_Task to carry out_. Could you copy each of the following entries word for word?

_Exercise inputs_.
-.-.-

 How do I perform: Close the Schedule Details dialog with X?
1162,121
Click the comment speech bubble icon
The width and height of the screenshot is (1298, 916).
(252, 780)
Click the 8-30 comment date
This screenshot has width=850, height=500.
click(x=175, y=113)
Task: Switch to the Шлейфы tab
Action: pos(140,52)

-.-.-

_Correct response_.
 How do I perform: Close the Schedule Details dialog with X?
1162,121
Click the comment speech bubble icon
The width and height of the screenshot is (1298, 916).
(252, 780)
Click the 8-30 comment date
This screenshot has width=850, height=500.
click(x=175, y=113)
Task: Switch to the Шлейфы tab
Action: pos(140,52)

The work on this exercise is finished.